Comedy of Errors

by William Shakespeare directed by Melissa Chalsma
designed for Little Theater, Cal State Northridge opened: February 26, 2010

Opening Movie

Opening Movie Download Link

This movie played at the top of the show to get the audience into the concept for our production. I put the final touches on the movie by aging the video content, and adding the voice over and underscoring.


I composed all the interstitial music for the longer scene changes in the production to build a progression into the changing mood of the play as the scenes evolved. It's been my intent to break from my old standby of pulling music, and this production was my first step in this direction for a full production.
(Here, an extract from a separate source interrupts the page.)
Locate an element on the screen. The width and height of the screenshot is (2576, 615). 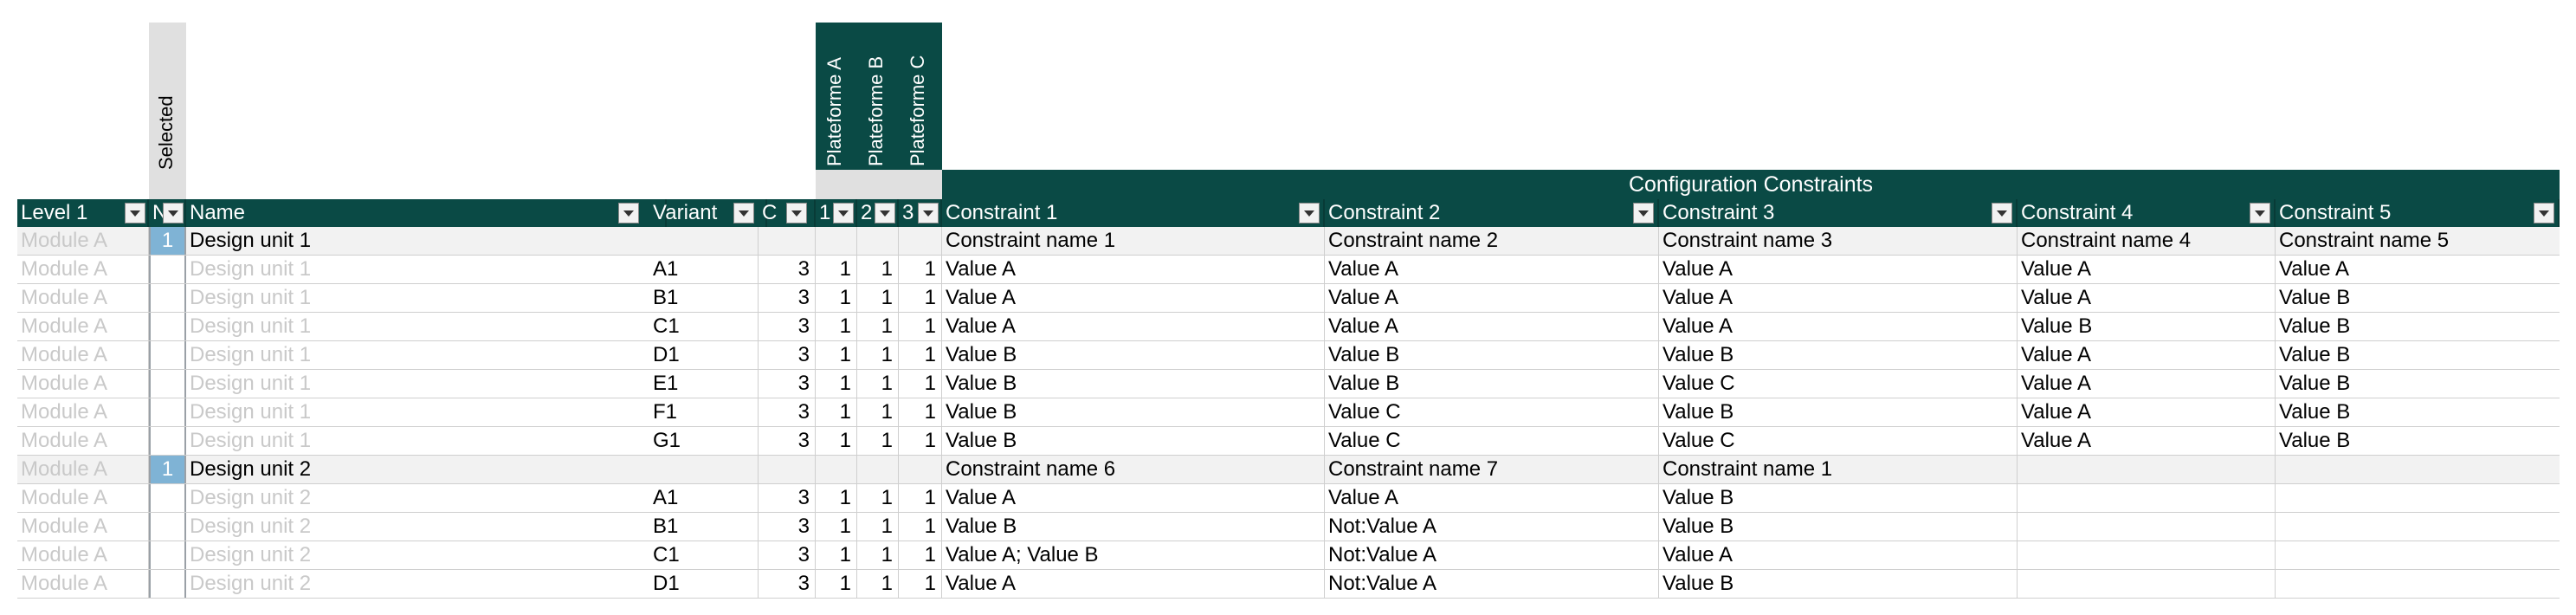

It was incredibly rewarding: Melissa Chalsma was careful to stage all the transitions, so the cast interacted with the music I wrote as they reset the stage for each scene. The end result was a very smooth-flowing production.
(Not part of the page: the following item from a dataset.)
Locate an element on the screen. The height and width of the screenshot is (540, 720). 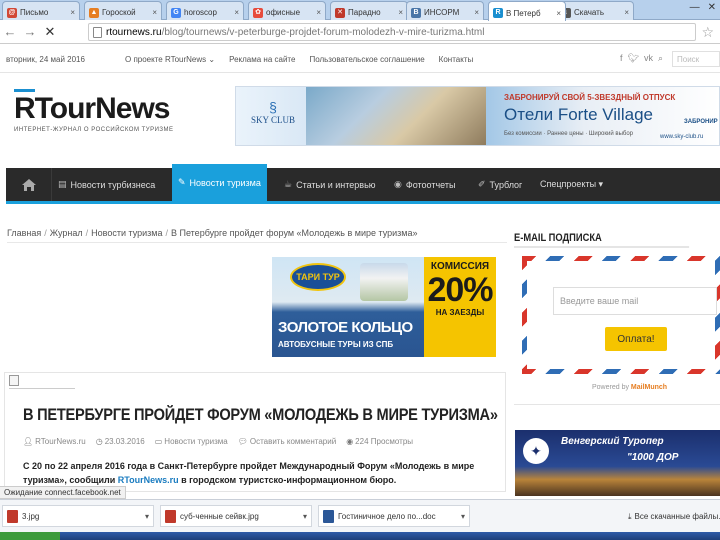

Comedy of Errors by Josh Senick


Sound Cue Sheet (PDF - 44k)
Sound System Block Diagram (PDF - 24k)

Design Concept

My overall goal with the sound design was to find a way to tow the line between cinematic and theatrical experiences. While scenes weren't underscored, all transitions were carefully considered. In I.1 when Aegeon tells the backstory of how he lost his twin sons in a shipwreck, the lights and sound created the shipwreck around him, complete with the echoing cries of his babes in the storm. Near the end of the play, I underscored a fight that broke out in a rush to the abbey with a recut version of Chariots of Fire (at the cast's suggestion) played by the Boston Pops to keep within the instrumental style of the music thus far. And as the abbey doors open, I played a cut down version of the Flower Duet from Lakmé.
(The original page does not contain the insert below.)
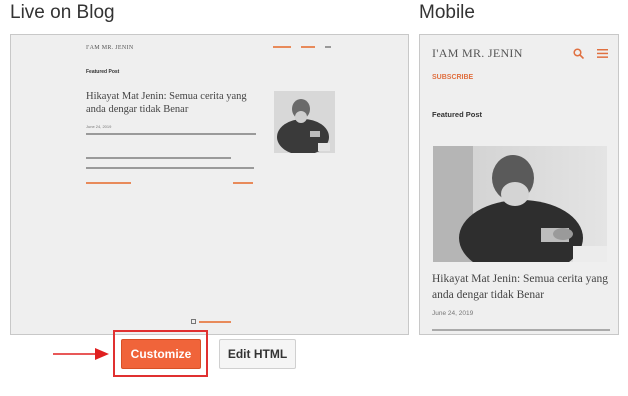  What do you see at coordinates (520, 204) in the screenshot?
I see `mobile-post-photo` at bounding box center [520, 204].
The reason I chose to go with this style of design was due to the target audience of this show. Unlike previous productions I had designed at CSUN, this production was to be shown to high school students over the course of several more weeks. I firmly believe that Shakespeare can be accessible to any audience if enough modern cues are included, and it was my goal with the sound design to assist the cast in bridging the gap to the high school students.